Aim of the exercise:
Beginning with the line that holds "Click the translate" in the data below, give again every line through the one that holds "Given: Open the Chart", exactly as written.

★ ★ ★ ★ ★

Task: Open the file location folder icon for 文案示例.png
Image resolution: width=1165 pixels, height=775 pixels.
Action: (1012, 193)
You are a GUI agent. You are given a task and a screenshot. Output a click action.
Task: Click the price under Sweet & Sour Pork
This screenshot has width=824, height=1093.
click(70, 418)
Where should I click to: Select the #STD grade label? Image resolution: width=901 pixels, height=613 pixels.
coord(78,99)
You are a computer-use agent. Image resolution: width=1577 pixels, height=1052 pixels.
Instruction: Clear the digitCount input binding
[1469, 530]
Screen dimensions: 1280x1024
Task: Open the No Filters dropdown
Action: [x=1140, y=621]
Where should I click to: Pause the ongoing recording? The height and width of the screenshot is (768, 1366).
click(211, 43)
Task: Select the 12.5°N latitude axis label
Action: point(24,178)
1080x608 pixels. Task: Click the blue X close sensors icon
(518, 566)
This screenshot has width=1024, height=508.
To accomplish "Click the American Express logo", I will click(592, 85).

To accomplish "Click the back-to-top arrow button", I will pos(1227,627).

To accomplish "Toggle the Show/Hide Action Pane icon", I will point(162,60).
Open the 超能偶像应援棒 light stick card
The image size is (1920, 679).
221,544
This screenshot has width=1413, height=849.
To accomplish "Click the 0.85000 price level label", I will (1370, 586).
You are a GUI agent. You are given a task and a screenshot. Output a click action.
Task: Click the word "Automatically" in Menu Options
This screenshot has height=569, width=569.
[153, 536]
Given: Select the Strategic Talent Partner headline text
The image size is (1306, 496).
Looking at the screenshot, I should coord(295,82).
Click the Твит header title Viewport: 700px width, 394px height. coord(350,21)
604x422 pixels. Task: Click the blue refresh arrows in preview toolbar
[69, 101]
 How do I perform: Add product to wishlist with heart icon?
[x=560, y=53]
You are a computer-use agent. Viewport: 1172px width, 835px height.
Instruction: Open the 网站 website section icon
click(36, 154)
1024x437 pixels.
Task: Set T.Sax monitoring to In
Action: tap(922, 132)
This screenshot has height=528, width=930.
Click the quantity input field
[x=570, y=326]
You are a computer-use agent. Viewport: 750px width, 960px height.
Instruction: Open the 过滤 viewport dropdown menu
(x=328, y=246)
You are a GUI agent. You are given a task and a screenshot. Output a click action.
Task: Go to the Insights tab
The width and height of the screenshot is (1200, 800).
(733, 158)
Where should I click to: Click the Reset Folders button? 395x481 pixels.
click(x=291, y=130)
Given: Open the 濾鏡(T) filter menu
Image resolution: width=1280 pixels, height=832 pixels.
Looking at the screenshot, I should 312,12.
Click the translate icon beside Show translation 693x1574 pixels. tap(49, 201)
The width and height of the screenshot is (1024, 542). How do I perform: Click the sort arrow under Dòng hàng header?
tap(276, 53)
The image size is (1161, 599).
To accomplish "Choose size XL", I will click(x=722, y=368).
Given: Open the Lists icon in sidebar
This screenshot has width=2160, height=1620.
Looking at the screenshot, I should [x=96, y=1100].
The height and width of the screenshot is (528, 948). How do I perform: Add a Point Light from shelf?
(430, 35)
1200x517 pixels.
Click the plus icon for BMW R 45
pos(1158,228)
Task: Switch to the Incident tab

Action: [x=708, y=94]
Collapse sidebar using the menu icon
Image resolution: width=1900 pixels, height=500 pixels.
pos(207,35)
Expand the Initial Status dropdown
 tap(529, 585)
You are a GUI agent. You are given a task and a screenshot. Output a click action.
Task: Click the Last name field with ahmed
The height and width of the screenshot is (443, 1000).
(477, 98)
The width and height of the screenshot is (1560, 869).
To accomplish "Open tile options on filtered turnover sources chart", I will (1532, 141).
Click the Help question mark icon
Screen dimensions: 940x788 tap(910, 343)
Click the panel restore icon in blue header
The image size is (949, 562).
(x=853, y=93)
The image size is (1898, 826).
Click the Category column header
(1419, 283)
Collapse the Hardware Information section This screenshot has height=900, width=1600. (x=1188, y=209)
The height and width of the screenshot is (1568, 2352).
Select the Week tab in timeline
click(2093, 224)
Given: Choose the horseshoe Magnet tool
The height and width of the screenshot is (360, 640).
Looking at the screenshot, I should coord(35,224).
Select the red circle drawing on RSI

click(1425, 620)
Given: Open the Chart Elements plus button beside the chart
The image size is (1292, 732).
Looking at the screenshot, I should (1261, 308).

★ ★ ★ ★ ★

Response to this exercise:
Click the translate icon beside Show translation 693x1574 pixels. tap(49, 201)
The width and height of the screenshot is (1024, 542). How do I perform: Click the sort arrow under Dòng hàng header?
tap(276, 53)
The image size is (1161, 599).
To accomplish "Choose size XL", I will click(x=722, y=368).
Given: Open the Lists icon in sidebar
This screenshot has width=2160, height=1620.
Looking at the screenshot, I should [x=96, y=1100].
The height and width of the screenshot is (528, 948). How do I perform: Add a Point Light from shelf?
(430, 35)
1200x517 pixels.
Click the plus icon for BMW R 45
pos(1158,228)
Task: Switch to the Incident tab

Action: [x=708, y=94]
Collapse sidebar using the menu icon
Image resolution: width=1900 pixels, height=500 pixels.
pos(207,35)
Expand the Initial Status dropdown
 tap(529, 585)
You are a GUI agent. You are given a task and a screenshot. Output a click action.
Task: Click the Last name field with ahmed
The height and width of the screenshot is (443, 1000).
(477, 98)
The width and height of the screenshot is (1560, 869).
To accomplish "Open tile options on filtered turnover sources chart", I will (1532, 141).
Click the Help question mark icon
Screen dimensions: 940x788 tap(910, 343)
Click the panel restore icon in blue header
The image size is (949, 562).
(x=853, y=93)
The image size is (1898, 826).
Click the Category column header
(1419, 283)
Collapse the Hardware Information section This screenshot has height=900, width=1600. (x=1188, y=209)
The height and width of the screenshot is (1568, 2352).
Select the Week tab in timeline
click(2093, 224)
Given: Choose the horseshoe Magnet tool
The height and width of the screenshot is (360, 640).
Looking at the screenshot, I should coord(35,224).
Select the red circle drawing on RSI

click(1425, 620)
Given: Open the Chart Elements plus button beside the chart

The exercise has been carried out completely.